Therefore, the present study has been carried out in order to analyze the effect of the COVID-19 pandemic and lockdown restrictions in a group of patients suffering from BMS compared with a group of healthy controls (HC).

The primary endpoint of the study has been to evaluate the following, in a group of patients suffering from BMS compared with an equal number of healthy controls (HC): (i)Levels of loneliness, perceived social support, and satisfaction in relationships(ii)The utilization of social media and healthcare services(iii)Stress, anxiety, depression, and sleep disturbance

The secondary endpoint has been to analyze the following: (i)The predictors of the dimension of loneliness in both groups, taking into account the sociodemographic profile, risk factors, systemic comorbidities, drug consumption, pain, psychological factors, and satisfaction in relationships(ii)Information about the onset and worsening of BMS in relation with COVID-19 pandemic and the changes in treatment after the COVID-19 pandemic

Our hypothesis was that the COVID-19 pandemic would cause a higher perception of loneliness in the BMS patients compared with the healthy subjects, with a subsequent worsening of the psychological profile and symptomatology.

2. Methods

2.1. Study Design and Participants

This is a multicentric observational cross-sectional study which was carried out between June 2022 and January 2023, involving patients from the Oral Medicine and Pathology Unit of the University of Trieste, the Oral Medicine Department of University of Naples “Federico II”, the Unit of Oral Maxillofacial Surgery of Treviso (Ca’ Foncello Hospital), the Departmental Structure of Odontostomatology (ASFO, Pordenone), and the Oral Surgery and Pathology Unit of the University Magna Graecia of Catanzaro.

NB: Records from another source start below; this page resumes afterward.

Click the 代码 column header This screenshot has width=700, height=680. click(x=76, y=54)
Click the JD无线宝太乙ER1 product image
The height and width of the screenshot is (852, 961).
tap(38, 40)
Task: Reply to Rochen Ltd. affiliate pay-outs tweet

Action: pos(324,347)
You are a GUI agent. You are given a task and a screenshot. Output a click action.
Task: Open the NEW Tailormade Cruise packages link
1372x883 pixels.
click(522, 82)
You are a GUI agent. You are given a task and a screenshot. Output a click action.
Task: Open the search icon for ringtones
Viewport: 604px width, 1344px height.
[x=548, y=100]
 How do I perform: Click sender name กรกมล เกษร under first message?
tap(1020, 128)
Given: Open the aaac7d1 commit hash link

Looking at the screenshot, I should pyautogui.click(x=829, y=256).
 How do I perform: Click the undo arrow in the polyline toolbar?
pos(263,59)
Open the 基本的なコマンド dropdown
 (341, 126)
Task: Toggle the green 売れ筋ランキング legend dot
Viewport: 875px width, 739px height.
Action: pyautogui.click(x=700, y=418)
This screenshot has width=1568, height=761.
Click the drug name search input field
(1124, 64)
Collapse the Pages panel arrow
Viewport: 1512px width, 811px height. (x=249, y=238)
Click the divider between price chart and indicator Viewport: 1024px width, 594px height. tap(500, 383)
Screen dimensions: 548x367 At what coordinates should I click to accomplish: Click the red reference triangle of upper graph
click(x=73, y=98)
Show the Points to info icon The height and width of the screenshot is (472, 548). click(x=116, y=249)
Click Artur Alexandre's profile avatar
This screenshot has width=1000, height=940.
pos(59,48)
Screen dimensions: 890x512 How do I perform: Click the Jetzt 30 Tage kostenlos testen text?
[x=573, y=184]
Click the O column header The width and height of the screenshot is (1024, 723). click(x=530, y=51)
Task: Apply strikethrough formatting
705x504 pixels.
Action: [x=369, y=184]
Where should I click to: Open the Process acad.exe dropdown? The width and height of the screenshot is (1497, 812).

The recruitment was performed in accordance with the ethical principles of the World Medical Association Declaration of Helsinki after approval by the Ethical Committee of the University (Approval Number: 251/19: February 20, 2019) and in accordance with the Strengthening of the Reporting of Observational Studies in Epidemiology (STROBE) guidelines for observational studies [25].

The sample size, equal to 100 patients for each group (the BMS patients and HC), was calculated to obtain a power test value (1-beta) at no less than 99%, associated with a significance of no more than 1%. This sample size was obtained using the effect size value equal to 1.28, measured in a previously published research study [20]. The calculations were computed using the GPower software v. 3.1.9 [26].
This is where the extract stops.